**Article**.
# Axiom LFR1100 Omni-Directional Speaker Discussion Thread



## Dale Rasco (Apr 11, 2009)

Read the Full Review Here!

"Starting one of these reviews always seems to be the hardest thing to do for me. I could give everyone a quick overview of Axiom's company history, but I have already done that. I could start it by telling everyone once again what an outstanding value that Axiom offers their customers but again, been there and done that. This time I think it would be best to just jump right in as Ian Colquhoun, via his wonderful better half Amie, has given me an opportunity to review something truly extraordinary in the new LFR1100 series omnidirectional speaker and I really do not want to waste anymore time so let’s get started!"

Read the Full Review Here!


----------



## Peter Loeser (Aug 11, 2012)

Nice review Dale. I love the idea of real full-range floorstanding speakers. And a big ol' stack of amps to power them


----------



## Dale Rasco (Apr 11, 2009)

That's what I'm saying!


----------



## Zeitgeist (Apr 4, 2009)

Nice review, very interesting.

I normally associate speakers with many drivers as being high efficiency and easy to drive (if impedance is kept normal). Interesting that they're relatively power hungry.


----------



## drdoan (Aug 30, 2006)

Great review, Dale! Thanks for the personal input. Dennis


----------



## ALMFamily (Oct 19, 2011)

Thanks for the great review Dale! :T

So, if I am understanding correctly, these would require something on the order of 2 Parasound A21 amps to run properly?

**Material excerpted from a collection**.
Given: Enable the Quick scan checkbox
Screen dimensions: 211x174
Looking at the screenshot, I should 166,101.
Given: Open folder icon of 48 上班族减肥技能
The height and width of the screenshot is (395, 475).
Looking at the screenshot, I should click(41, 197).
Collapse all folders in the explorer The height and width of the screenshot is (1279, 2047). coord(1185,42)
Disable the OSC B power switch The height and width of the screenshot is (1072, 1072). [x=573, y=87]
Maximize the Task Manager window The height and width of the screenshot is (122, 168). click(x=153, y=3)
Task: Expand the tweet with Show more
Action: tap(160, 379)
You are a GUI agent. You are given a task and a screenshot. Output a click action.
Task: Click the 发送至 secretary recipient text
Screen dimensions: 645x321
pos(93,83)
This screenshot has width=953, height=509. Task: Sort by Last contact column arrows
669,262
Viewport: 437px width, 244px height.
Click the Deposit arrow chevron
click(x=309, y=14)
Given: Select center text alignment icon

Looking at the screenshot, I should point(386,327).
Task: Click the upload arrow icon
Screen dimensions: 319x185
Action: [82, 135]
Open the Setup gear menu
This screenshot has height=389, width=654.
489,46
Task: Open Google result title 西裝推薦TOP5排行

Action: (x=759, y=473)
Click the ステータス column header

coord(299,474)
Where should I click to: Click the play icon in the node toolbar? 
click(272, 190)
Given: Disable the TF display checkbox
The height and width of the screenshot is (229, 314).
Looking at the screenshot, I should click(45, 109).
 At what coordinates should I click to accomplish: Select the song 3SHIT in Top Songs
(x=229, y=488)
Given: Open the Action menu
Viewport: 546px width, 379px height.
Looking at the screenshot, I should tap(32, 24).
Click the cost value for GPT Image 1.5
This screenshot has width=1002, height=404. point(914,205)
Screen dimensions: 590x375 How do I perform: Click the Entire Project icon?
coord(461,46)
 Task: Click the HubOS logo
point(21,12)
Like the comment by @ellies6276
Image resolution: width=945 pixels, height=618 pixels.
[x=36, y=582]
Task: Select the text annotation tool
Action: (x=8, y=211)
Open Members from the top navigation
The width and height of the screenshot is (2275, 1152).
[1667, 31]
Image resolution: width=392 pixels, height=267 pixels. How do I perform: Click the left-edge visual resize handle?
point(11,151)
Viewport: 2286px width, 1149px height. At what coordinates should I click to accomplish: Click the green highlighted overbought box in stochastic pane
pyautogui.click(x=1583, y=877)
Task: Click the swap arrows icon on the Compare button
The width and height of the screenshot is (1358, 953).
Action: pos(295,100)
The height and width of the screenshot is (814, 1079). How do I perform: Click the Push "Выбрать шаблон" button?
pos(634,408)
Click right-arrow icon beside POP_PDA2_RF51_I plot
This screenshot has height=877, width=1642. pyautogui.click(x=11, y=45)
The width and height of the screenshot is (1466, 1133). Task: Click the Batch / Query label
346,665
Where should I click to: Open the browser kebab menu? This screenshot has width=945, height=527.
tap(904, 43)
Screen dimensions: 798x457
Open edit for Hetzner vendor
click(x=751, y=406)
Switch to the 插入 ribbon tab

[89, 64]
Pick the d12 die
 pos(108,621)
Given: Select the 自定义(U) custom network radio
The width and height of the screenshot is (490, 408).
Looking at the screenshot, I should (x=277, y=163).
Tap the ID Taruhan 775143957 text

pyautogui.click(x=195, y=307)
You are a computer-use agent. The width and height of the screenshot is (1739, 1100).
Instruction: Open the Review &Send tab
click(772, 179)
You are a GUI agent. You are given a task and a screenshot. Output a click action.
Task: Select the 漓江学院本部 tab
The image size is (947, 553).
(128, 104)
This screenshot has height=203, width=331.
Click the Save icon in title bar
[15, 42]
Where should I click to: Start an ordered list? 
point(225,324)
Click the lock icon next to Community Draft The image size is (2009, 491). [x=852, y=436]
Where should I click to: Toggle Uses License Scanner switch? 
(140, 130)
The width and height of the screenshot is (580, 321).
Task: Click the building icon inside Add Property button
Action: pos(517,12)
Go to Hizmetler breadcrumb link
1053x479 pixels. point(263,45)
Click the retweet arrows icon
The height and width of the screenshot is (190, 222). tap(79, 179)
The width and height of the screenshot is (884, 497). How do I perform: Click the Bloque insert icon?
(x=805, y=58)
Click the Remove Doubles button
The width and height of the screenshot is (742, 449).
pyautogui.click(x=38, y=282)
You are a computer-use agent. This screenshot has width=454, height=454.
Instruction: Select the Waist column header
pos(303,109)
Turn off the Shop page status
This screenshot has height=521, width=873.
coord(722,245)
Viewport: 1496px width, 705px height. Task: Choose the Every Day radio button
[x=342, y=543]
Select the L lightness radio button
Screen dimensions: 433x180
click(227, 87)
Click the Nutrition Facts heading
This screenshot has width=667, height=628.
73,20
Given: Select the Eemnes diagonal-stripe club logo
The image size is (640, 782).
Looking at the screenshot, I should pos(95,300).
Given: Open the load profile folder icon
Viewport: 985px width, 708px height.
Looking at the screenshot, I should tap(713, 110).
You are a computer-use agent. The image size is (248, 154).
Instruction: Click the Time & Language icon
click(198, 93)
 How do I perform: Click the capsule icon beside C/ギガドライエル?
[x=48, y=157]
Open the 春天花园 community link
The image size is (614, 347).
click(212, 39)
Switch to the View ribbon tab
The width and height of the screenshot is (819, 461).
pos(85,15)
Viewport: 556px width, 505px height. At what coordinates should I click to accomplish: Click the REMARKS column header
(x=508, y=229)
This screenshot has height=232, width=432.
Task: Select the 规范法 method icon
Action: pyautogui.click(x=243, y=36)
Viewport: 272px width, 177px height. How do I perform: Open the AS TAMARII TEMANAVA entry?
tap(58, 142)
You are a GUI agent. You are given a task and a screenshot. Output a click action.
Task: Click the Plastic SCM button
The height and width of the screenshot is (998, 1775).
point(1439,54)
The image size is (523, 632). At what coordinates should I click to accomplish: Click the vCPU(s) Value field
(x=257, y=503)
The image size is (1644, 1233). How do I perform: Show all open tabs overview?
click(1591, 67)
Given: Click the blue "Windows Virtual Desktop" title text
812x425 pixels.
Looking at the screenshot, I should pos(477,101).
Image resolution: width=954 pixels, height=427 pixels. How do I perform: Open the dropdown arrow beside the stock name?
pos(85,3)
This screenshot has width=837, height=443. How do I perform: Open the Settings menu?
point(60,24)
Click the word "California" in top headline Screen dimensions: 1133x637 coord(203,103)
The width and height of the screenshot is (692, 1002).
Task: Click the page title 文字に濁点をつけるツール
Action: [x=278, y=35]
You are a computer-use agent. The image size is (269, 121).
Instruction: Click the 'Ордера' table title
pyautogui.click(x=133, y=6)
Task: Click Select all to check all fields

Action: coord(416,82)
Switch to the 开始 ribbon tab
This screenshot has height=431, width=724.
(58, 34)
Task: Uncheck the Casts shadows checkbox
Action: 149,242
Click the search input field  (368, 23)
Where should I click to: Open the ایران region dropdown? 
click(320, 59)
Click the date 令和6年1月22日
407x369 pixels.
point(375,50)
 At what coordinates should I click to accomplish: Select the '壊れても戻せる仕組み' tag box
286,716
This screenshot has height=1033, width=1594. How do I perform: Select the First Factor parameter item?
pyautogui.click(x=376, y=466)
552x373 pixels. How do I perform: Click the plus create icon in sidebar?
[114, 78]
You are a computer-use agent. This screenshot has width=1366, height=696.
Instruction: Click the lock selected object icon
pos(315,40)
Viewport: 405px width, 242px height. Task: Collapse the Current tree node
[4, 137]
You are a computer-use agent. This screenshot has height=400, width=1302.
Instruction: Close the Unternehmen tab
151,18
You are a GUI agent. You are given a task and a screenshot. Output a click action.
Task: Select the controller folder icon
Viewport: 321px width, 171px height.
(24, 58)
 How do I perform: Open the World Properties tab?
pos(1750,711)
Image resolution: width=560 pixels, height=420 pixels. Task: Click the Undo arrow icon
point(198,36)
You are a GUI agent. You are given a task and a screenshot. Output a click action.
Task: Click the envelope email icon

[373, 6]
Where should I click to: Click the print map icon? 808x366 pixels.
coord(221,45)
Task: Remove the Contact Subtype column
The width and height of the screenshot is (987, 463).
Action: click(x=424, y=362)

**Short problem A**. List the username of every person who posted in the speaker thread, naming each only once.
**Short problem B**. Please rework the speaker thread from "## Zeitgeist (Apr" up to and including "(Aug 30, 2006)", changing "drivers" to "woofers".

**Written reply A**. Dale Rasco, Peter Loeser, Zeitgeist, drdoan, ALMFamily

**Written reply B**.
## Zeitgeist (Apr 4, 2009)

Nice review, very interesting.

I normally associate speakers with many woofers as being high efficiency and easy to drive (if impedance is kept normal). Interesting that they're relatively power hungry.


----------



## drdoan (Aug 30, 2006)